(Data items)
--- BEGIN ---

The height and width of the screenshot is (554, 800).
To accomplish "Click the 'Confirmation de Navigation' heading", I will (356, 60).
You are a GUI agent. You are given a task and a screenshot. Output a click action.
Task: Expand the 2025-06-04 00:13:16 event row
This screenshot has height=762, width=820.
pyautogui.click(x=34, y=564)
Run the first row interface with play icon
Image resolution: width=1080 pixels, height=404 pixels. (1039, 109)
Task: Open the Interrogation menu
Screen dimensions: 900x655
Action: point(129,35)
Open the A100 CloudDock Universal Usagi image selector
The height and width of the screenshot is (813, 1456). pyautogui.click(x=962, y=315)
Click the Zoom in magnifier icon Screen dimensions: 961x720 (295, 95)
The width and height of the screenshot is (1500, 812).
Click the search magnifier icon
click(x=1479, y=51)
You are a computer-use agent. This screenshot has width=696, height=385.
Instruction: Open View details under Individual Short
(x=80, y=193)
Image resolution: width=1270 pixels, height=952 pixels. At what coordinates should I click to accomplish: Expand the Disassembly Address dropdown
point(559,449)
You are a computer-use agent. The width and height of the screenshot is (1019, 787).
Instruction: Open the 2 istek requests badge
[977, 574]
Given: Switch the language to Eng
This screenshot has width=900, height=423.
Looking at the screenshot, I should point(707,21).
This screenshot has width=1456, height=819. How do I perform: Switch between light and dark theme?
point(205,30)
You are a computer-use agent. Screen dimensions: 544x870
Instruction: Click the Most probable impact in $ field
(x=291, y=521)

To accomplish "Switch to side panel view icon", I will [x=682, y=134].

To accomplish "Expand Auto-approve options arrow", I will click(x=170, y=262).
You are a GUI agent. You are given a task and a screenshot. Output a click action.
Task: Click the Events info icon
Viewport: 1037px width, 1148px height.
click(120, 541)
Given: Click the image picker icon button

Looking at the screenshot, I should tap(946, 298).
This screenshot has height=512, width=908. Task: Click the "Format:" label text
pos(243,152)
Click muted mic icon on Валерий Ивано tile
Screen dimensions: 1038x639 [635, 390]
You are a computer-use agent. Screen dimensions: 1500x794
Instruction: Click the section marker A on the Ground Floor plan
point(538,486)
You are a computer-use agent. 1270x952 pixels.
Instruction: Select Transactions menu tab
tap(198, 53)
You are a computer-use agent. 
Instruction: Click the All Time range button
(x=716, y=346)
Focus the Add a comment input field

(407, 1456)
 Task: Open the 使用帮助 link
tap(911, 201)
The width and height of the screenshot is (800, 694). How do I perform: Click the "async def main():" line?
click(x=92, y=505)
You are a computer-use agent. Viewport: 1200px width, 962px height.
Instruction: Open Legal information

--- END ---

Convert every line of the listing above into a numbered list, leaving out the blank lines.

1. The height and width of the screenshot is (554, 800).
2. To accomplish "Click the 'Confirmation de Navigation' heading", I will (356, 60).
3. You are a GUI agent. You are given a task and a screenshot. Output a click action.
4. Task: Expand the 2025-06-04 00:13:16 event row
5. This screenshot has height=762, width=820.
6. pyautogui.click(x=34, y=564)
7. Run the first row interface with play icon
8. Image resolution: width=1080 pixels, height=404 pixels. (1039, 109)
9. Task: Open the Interrogation menu
10. Screen dimensions: 900x655
11. Action: point(129,35)
12. Open the A100 CloudDock Universal Usagi image selector
13. The height and width of the screenshot is (813, 1456). pyautogui.click(x=962, y=315)
14. Click the Zoom in magnifier icon Screen dimensions: 961x720 (295, 95)
15. The width and height of the screenshot is (1500, 812).
16. Click the search magnifier icon
17. click(x=1479, y=51)
18. You are a computer-use agent. This screenshot has width=696, height=385.
19. Instruction: Open View details under Individual Short
20. (x=80, y=193)
21. Image resolution: width=1270 pixels, height=952 pixels. At what coordinates should I click to accomplish: Expand the Disassembly Address dropdown
22. point(559,449)
23. You are a computer-use agent. The width and height of the screenshot is (1019, 787).
24. Instruction: Open the 2 istek requests badge
25. [977, 574]
26. Given: Switch the language to Eng
27. This screenshot has width=900, height=423.
28. Looking at the screenshot, I should point(707,21).
29. This screenshot has width=1456, height=819. How do I perform: Switch between light and dark theme?
30. point(205,30)
31. You are a computer-use agent. Screen dimensions: 544x870
32. Instruction: Click the Most probable impact in $ field
33. (x=291, y=521)
34. To accomplish "Switch to side panel view icon", I will [x=682, y=134].
35. To accomplish "Expand Auto-approve options arrow", I will click(x=170, y=262).
36. You are a GUI agent. You are given a task and a screenshot. Output a click action.
37. Task: Click the Events info icon
38. Viewport: 1037px width, 1148px height.
39. click(120, 541)
40. Given: Click the image picker icon button
41. Looking at the screenshot, I should tap(946, 298).
42. This screenshot has height=512, width=908. Task: Click the "Format:" label text
43. pos(243,152)
44. Click muted mic icon on Валерий Ивано tile
45. Screen dimensions: 1038x639 [635, 390]
46. You are a computer-use agent. Screen dimensions: 1500x794
47. Instruction: Click the section marker A on the Ground Floor plan
48. point(538,486)
49. You are a computer-use agent. 1270x952 pixels.
50. Instruction: Select Transactions menu tab
51. tap(198, 53)
52. You are a computer-use agent. 
53. Instruction: Click the All Time range button
54. (x=716, y=346)
55. Focus the Add a comment input field
56. (407, 1456)
57.  Task: Open the 使用帮助 link
58. tap(911, 201)
59. The width and height of the screenshot is (800, 694). How do I perform: Click the "async def main():" line?
60. click(x=92, y=505)
61. You are a computer-use agent. Viewport: 1200px width, 962px height.
62. Instruction: Open Legal information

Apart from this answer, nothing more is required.